§ **INSTRUCTIONS TO FOLLOW**: Can you extend the passage about the Japanese bombing of Rangoon in December 1941, continuing from its last sentence?

23 December 1941 - March 1942
World War Two came to Rangoon before Christmas
room Myanmar
On 23 and 25 December 1941, the Japanese Empire attacked Rangoon for the first time. Over 80 Japanese Mitsubishi Ki-21 bombers escorted by 30 Nakajima fighter planes flew from bases in Thailand and Indochina. Tomahawk and Buffaloes planes of the UK's Royal Airforce and the US Army's "Flying Tigers" attempted to intercept the Japanese invasion force with only limited success. The Japanese used high explosive and incendiary bombs over Rangoon's entire downtown from Pazundaung to Ahlone, destroying around three-fifths of all the wooden buildings in the area. Rangoon's docks, oil refinery and the Mingaladon airfield were utterly destroyed, but much of the city itself was spared (unlike Mandalay, which by May would be left a blackened ruin).

§ **EXTRACTED INFORMATION**:
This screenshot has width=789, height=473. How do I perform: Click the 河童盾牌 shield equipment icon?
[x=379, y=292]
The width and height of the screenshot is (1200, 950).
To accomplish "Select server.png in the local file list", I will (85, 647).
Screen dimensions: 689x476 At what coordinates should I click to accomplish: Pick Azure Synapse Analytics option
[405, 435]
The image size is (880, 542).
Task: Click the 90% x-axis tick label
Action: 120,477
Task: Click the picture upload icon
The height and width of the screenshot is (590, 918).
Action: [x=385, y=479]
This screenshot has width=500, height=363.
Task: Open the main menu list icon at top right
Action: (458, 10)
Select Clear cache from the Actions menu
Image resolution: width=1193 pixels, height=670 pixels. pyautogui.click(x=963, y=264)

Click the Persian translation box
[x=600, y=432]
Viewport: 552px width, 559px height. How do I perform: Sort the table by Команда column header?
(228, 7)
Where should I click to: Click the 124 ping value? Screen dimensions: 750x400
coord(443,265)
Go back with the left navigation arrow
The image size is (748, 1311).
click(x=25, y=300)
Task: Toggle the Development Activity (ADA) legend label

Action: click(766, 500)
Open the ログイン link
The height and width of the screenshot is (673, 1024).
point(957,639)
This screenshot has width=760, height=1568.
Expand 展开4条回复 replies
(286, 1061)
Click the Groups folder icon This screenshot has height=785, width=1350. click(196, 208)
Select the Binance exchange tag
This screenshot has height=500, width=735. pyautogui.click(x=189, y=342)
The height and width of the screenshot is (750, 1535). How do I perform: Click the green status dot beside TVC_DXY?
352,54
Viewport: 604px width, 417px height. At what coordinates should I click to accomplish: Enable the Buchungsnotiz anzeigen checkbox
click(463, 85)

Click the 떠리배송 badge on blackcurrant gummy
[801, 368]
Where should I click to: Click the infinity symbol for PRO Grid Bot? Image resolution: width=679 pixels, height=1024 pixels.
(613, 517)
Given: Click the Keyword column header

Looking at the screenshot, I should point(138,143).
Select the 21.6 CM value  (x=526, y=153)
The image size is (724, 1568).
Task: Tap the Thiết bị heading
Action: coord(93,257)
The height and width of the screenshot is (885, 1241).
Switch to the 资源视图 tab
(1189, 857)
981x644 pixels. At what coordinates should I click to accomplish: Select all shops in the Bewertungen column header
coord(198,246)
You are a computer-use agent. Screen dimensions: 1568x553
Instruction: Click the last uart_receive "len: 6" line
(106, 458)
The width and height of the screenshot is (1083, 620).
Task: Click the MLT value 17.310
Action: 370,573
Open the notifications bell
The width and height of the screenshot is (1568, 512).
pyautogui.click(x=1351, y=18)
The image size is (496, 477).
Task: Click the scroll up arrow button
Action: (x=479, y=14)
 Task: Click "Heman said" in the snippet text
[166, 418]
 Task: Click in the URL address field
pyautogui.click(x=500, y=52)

§ **SOLVED EXERCISE**:
During the Japanese bombing of Rangoon, an estimated 2,000 civilians were killed, and many more injured (out of a total population of around 400,000). Over 100,000 people tried to flee by sea or air, including on sea-planes taking off from in front of the Strand Hotel. Hundreds of thousands of civilians (Indians, Burmese, Anglo-Burmese, Europeans, Chinese, Karens, and others) fled the city over the following weeks, headed for India, and tens of thousands died along the way. It was one of the greatest and most horrific refugee exoduses in history.
The land invasion began two weeks later, with Rangoon falling to the Japanese Fifteenth Army of Lt. General Shōjirō Iida on March 1942.
This very rare photograph taken from a Japanese plane shows the bombing of the area south of Government House, around St. John's College and Lady Dufferin Hospital. The old prison is clearly visible near the centre.